Previously, house owners could offset rental income against various expenses, thereby reducing their taxable income.
"Some people were putting rental income from houses as income from business. They could then offset that with business expenses, including fake repair or maintenance bills, or salaries to employees who managed the property," said Karan Batra, founder of charteredclub.com.
This practice led to considerable tax arbitrage as taxpayers could significantly reduce their liabilities through inflated or non-legitimate expense claims. The amendment aims to curb such practices and increase tax revenue.
With the amendment, rental income from residential property must be reported as 'Income from House Property.' This change restricts the deductions available to taxpayers. Instead of offsetting rental income against expenses, taxpayers can now only claim standard deduction of 30% and municipal taxes paid.
According to experts, the primary motivation for this amendment was to reduce tax evasion and streamline the reporting of rental income. By restricting the deductions available, the government aims to minimise bogus claims and ensure more accurate tax collection.

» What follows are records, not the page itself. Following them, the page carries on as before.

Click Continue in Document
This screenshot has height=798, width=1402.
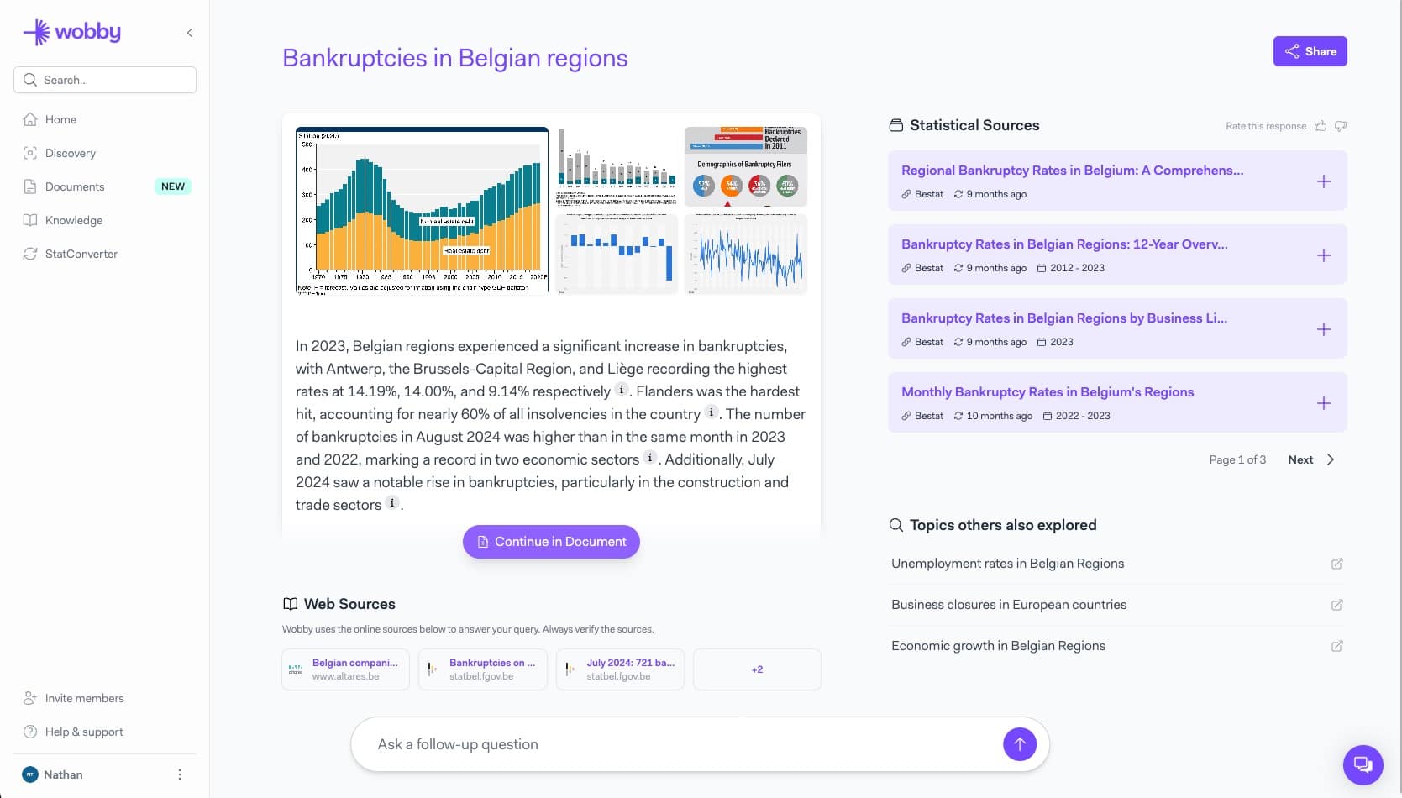(551, 542)
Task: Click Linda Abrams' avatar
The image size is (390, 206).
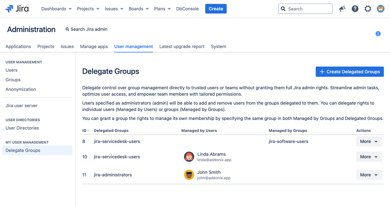Action: [189, 157]
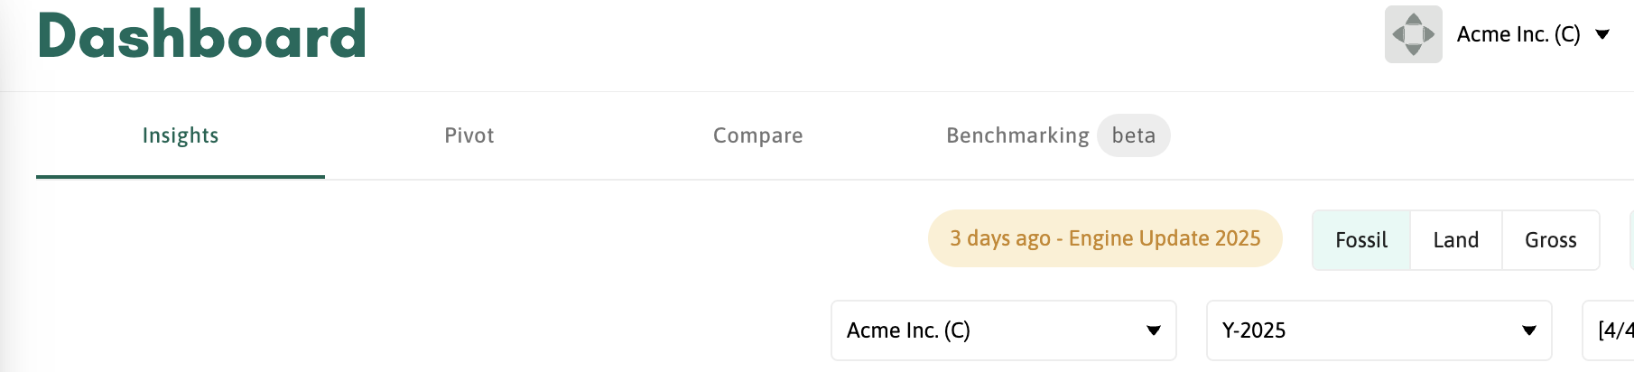
Task: Select the Insights tab
Action: pos(181,135)
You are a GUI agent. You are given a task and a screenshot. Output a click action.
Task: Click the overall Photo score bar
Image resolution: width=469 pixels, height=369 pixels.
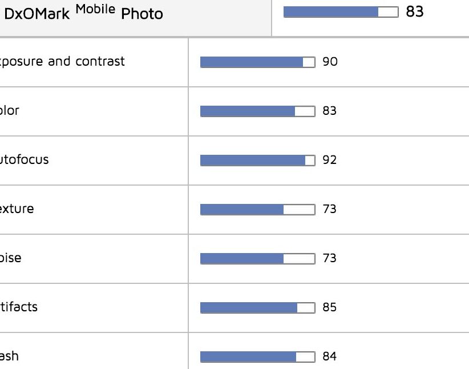[x=341, y=12]
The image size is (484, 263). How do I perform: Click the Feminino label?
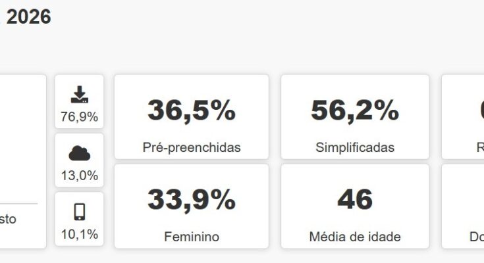[x=191, y=237]
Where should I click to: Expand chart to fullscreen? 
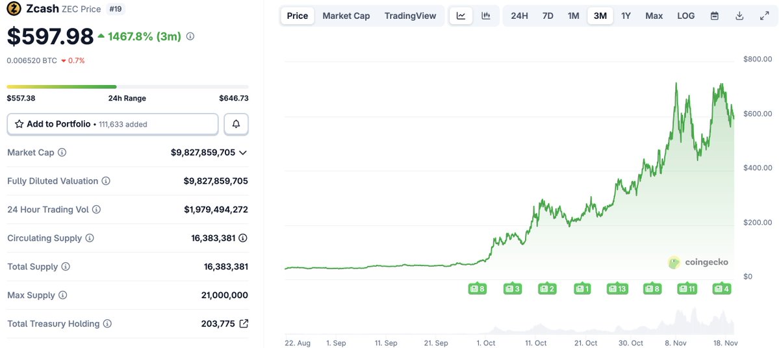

"There was quite a lot of litigation because many individuals or companies with multiple house properties were offering this as business income,” said chartered accountant Prakash Hegde. “This allowed them to offset the rental income against expenses like depreciation, repair, etc. The new rule reduces the scope for such bogus claims."
Previously, under business income, property owners could set off losses against other incomes (except salary) and carry forward these losses for up to eight years, Hegde added.
Experts said that in genuine cases where property owners incur expenses related to their rental property, the standard deduction of 30% will sufficiently cover most of these expenses. This means that typical costs such as maintenance, repairs, and property management are likely to fall within this 30% allowance, making the standard deduction adequate for most landlords who do not inflate or fabricate expenses.
One area of ambiguity is the treatment of rental income from properties listed on platforms such as Airbnb, which often operate in residential areas. The budget memorandum specifies that the proposed change is on rent from residential property. So, income earned on any residential house listed as a bed and breakfast (B&B) should be declared as rent.
Batra pointed out that since the tax department can’t tell if the property on which business income is reported is residential or commercial just by looking at the income tax return, the taxpayers shouldn’t see it as an opportunity to wrongly declare such income as business.
“If a scrutiny is raised, the taxpayer will need to furnish documents to prove the property is commercial in nature. It is strongly advised that taxpayers with residential houses declare the income as rent only," said Batra.
Property owners who have registered their property as a hotel, guesthouse or B&B with a GST number will not be impacted.
For those who have been reporting rental income as business income, this amendment necessitates a significant shift in tax planning. Taxpayers must now adapt to the new reporting requirements and the limited deductions available.